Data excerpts
────────────────
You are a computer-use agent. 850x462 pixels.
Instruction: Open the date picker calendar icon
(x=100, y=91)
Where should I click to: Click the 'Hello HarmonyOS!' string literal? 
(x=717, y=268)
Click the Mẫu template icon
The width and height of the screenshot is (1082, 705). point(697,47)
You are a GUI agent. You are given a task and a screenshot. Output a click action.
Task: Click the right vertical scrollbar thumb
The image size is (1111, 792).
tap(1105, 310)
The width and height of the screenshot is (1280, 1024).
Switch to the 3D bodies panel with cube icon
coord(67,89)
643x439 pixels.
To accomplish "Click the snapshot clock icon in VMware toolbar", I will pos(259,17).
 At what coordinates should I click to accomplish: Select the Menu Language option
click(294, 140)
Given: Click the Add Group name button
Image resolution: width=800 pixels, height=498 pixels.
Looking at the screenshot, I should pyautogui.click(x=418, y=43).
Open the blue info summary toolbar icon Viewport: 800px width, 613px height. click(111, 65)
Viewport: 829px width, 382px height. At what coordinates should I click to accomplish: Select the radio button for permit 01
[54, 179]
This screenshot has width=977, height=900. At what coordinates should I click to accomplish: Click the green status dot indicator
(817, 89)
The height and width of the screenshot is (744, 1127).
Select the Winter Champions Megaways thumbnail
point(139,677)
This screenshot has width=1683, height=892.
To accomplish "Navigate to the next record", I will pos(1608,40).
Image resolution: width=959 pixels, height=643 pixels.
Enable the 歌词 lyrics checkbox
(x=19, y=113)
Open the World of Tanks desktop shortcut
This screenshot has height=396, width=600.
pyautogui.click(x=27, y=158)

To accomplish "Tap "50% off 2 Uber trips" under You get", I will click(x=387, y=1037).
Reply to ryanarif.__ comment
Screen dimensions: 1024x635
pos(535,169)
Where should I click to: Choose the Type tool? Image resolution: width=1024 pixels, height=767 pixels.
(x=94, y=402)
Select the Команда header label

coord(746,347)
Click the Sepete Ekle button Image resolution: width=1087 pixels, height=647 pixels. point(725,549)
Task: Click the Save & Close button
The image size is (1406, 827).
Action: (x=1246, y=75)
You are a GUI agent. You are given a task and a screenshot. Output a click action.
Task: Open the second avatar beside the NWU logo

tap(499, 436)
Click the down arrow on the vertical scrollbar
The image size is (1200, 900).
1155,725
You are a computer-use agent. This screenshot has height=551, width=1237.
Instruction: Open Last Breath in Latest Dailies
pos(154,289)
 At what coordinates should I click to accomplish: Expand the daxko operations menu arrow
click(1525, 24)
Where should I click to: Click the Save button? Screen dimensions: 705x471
────────────────
◆ **WHAT NEEDS TO BE DONE**:
From beginning to end, the data must be duplicated exactly.

◆ **WRITTEN ANSWER**:
You are a computer-use agent. 850x462 pixels.
Instruction: Open the date picker calendar icon
(x=100, y=91)
Where should I click to: Click the 'Hello HarmonyOS!' string literal? 
(x=717, y=268)
Click the Mẫu template icon
The width and height of the screenshot is (1082, 705). point(697,47)
You are a GUI agent. You are given a task and a screenshot. Output a click action.
Task: Click the right vertical scrollbar thumb
The image size is (1111, 792).
tap(1105, 310)
The width and height of the screenshot is (1280, 1024).
Switch to the 3D bodies panel with cube icon
coord(67,89)
643x439 pixels.
To accomplish "Click the snapshot clock icon in VMware toolbar", I will pos(259,17).
 At what coordinates should I click to accomplish: Select the Menu Language option
click(294, 140)
Given: Click the Add Group name button
Image resolution: width=800 pixels, height=498 pixels.
Looking at the screenshot, I should pyautogui.click(x=418, y=43).
Open the blue info summary toolbar icon Viewport: 800px width, 613px height. click(111, 65)
Viewport: 829px width, 382px height. At what coordinates should I click to accomplish: Select the radio button for permit 01
[54, 179]
This screenshot has width=977, height=900. At what coordinates should I click to accomplish: Click the green status dot indicator
(817, 89)
The height and width of the screenshot is (744, 1127).
Select the Winter Champions Megaways thumbnail
point(139,677)
This screenshot has width=1683, height=892.
To accomplish "Navigate to the next record", I will pos(1608,40).
Image resolution: width=959 pixels, height=643 pixels.
Enable the 歌词 lyrics checkbox
(x=19, y=113)
Open the World of Tanks desktop shortcut
This screenshot has height=396, width=600.
pyautogui.click(x=27, y=158)

To accomplish "Tap "50% off 2 Uber trips" under You get", I will click(x=387, y=1037).
Reply to ryanarif.__ comment
Screen dimensions: 1024x635
pos(535,169)
Where should I click to: Choose the Type tool? Image resolution: width=1024 pixels, height=767 pixels.
(x=94, y=402)
Select the Команда header label

coord(746,347)
Click the Sepete Ekle button Image resolution: width=1087 pixels, height=647 pixels. point(725,549)
Task: Click the Save & Close button
The image size is (1406, 827).
Action: (x=1246, y=75)
You are a GUI agent. You are given a task and a screenshot. Output a click action.
Task: Open the second avatar beside the NWU logo

tap(499, 436)
Click the down arrow on the vertical scrollbar
The image size is (1200, 900).
1155,725
You are a computer-use agent. This screenshot has height=551, width=1237.
Instruction: Open Last Breath in Latest Dailies
pos(154,289)
 At what coordinates should I click to accomplish: Expand the daxko operations menu arrow
click(1525, 24)
Where should I click to: Click the Save button? Screen dimensions: 705x471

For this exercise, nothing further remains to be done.